The Funeral March of the Marionettes – more often simply ‘The Funeral March’ – originated in Rockford, Illinois in 1987, drawing inspiration from seminal English acts like Bowie, The Cure, Siouxsie and the Banshees, Bauhaus, and Joy Division. The band’s name, meanwhile, was a nod to Charles Gounod’s ‘Funeral March of a Marionette’; best known as the theme music for TV’s Alfred Hitchcock Presents. During this first phase of the band’s career, The Funeral March was active from their first gig in August 1987, until the mid-1990s, as Whiteaker later explained:
“I looked up, and I was the only original member left, and after many years of fits and starts, when it all fell apart again, I decided it was time to leave it to slumber in its crypt... dreaming the blood red dreams of madness.”

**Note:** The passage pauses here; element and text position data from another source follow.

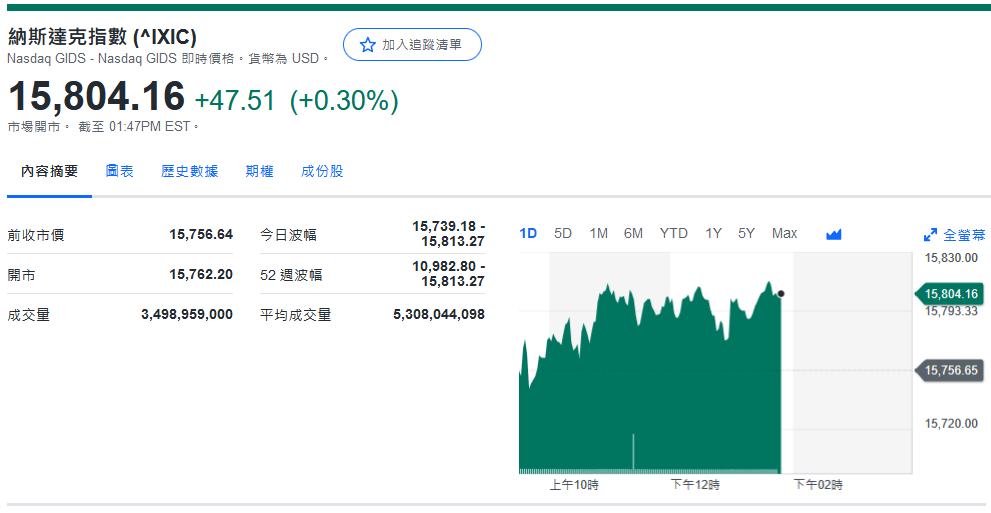Click the 15,756.65 previous close label
The width and height of the screenshot is (991, 513).
(950, 370)
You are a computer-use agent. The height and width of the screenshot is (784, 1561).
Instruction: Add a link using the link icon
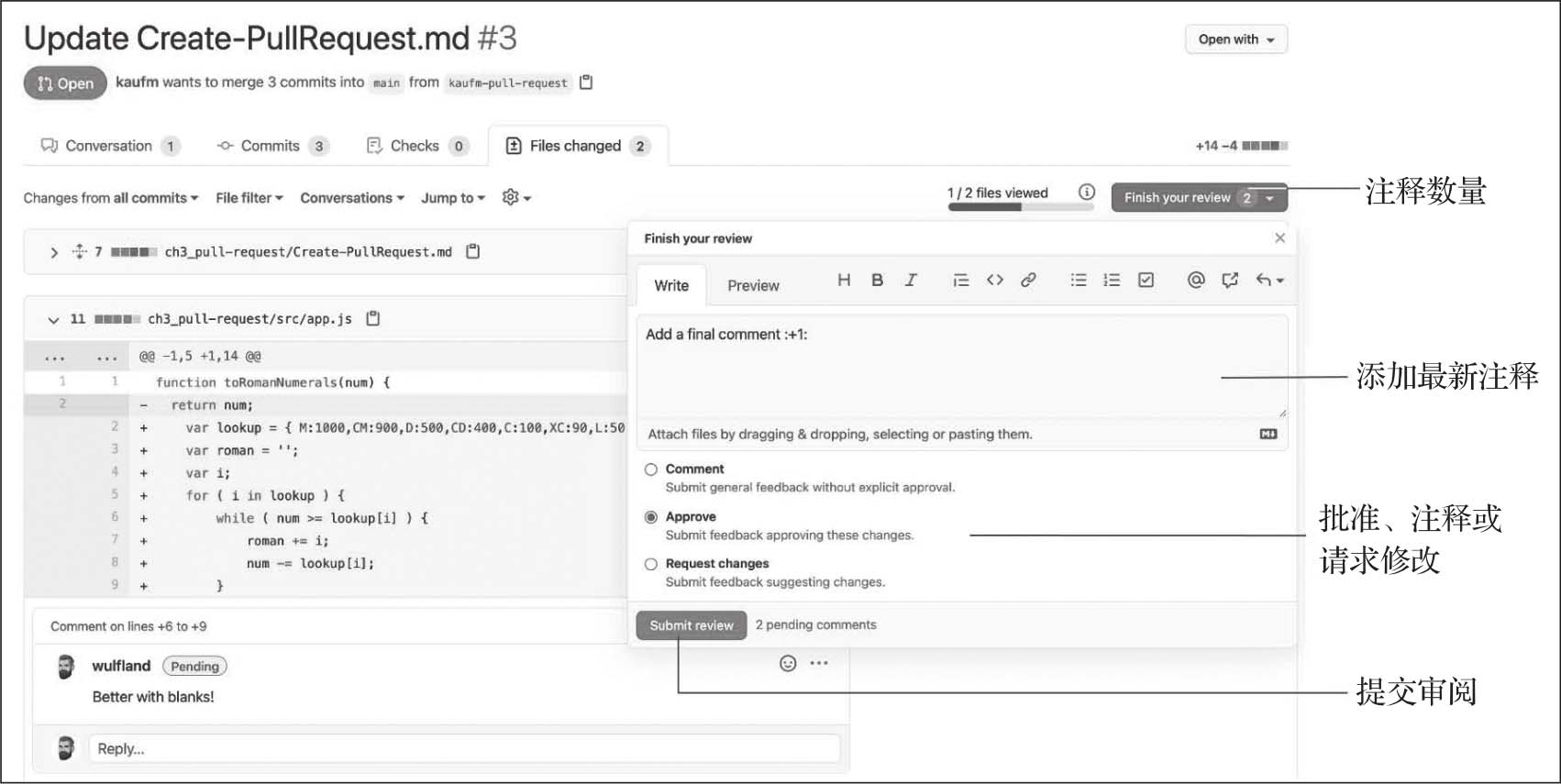[1028, 281]

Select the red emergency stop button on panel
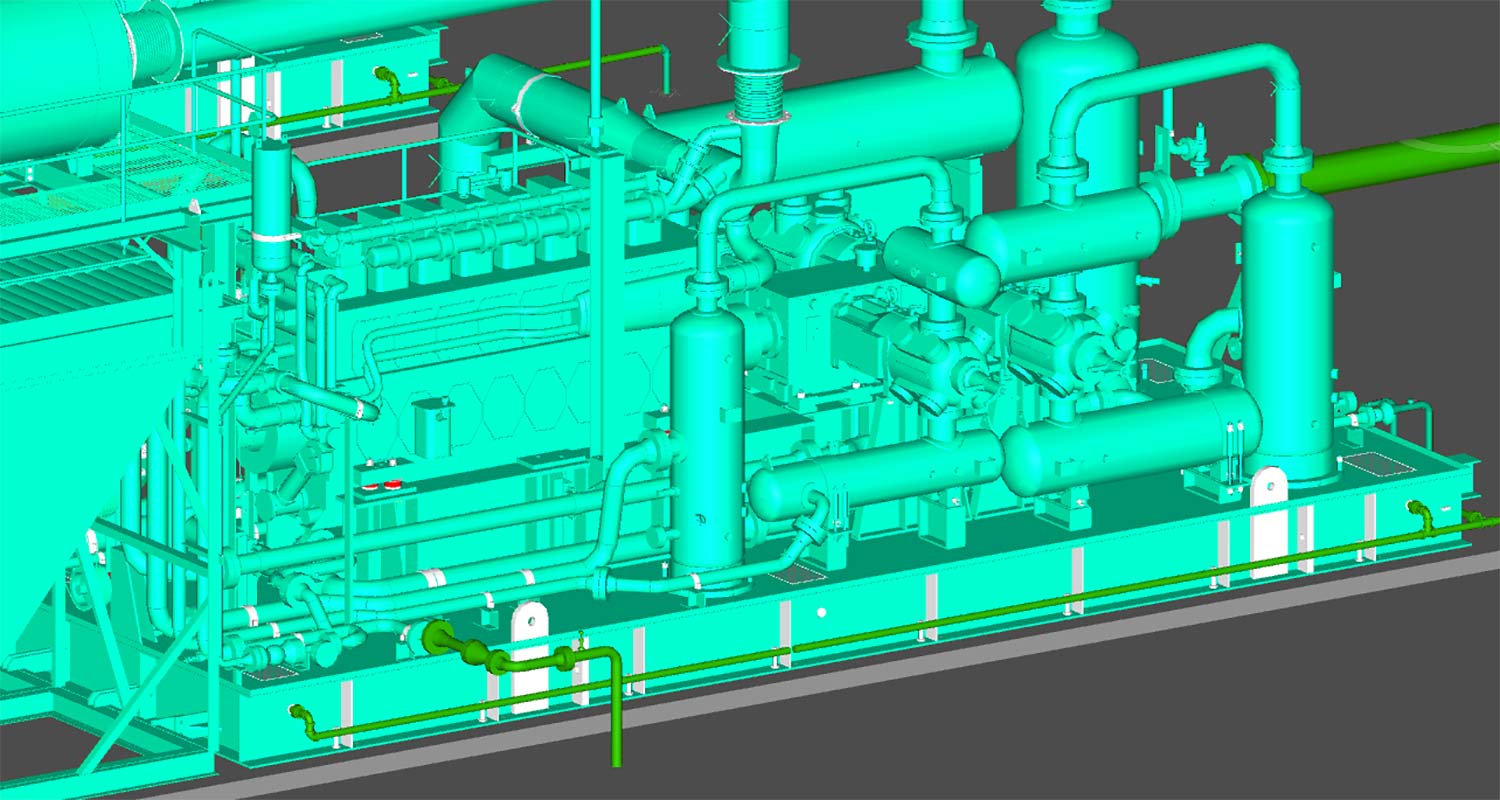(368, 486)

Intermittently reactivated during the early 2000s, another long hiatus followed from 2007. Finally, in 2017, Joe felt that the band’s thirtieth anniversary was the right time to resurrect the project in earnest, and released their long overdue debut, The Raven EP: a remastered collection of unearthed recordings from the band’s early years. Revitalized by a new cast of revolving members, The Funeral March would go on to record and release a string of new EPs: Resurgence (2018), Solace (2020), Flood (2021), and the widely praised Persephone (2023) – with several standalone singles bridging the gaps between them – before entering the studio in 2023 to record what would become their final release, It All Falls Apart.
While there have been many incarnations of the lineup over the years, Whiteaker was joined in The Funeral March by guitarist Wayne Thiele in 2020, and bassist Darius McCaskey in 2021. This trio recorded It All Falls Apart together with producer William Faith at 13 Studio in Chicago. The band is also joined on the album by guest contributors Ria Aursjoen of Octavian Winters and AURSJΦEN on additional vocals; Rob Hyman of [melter] on drums; and Renard Platine on Bass VI. In the final live iteration of the group, meanwhile, Joe Whiteaker and Darius McCaskey were joined by guitarist Jeff Goins, and drummer Joel DeLuna. Rounding the recordings out to the band’s first album-length release, It All Falls Apart also features remixes from Tweaker, BELLHEAD, and The Joy Thieves: in effect, creating a compilation album of two EPs.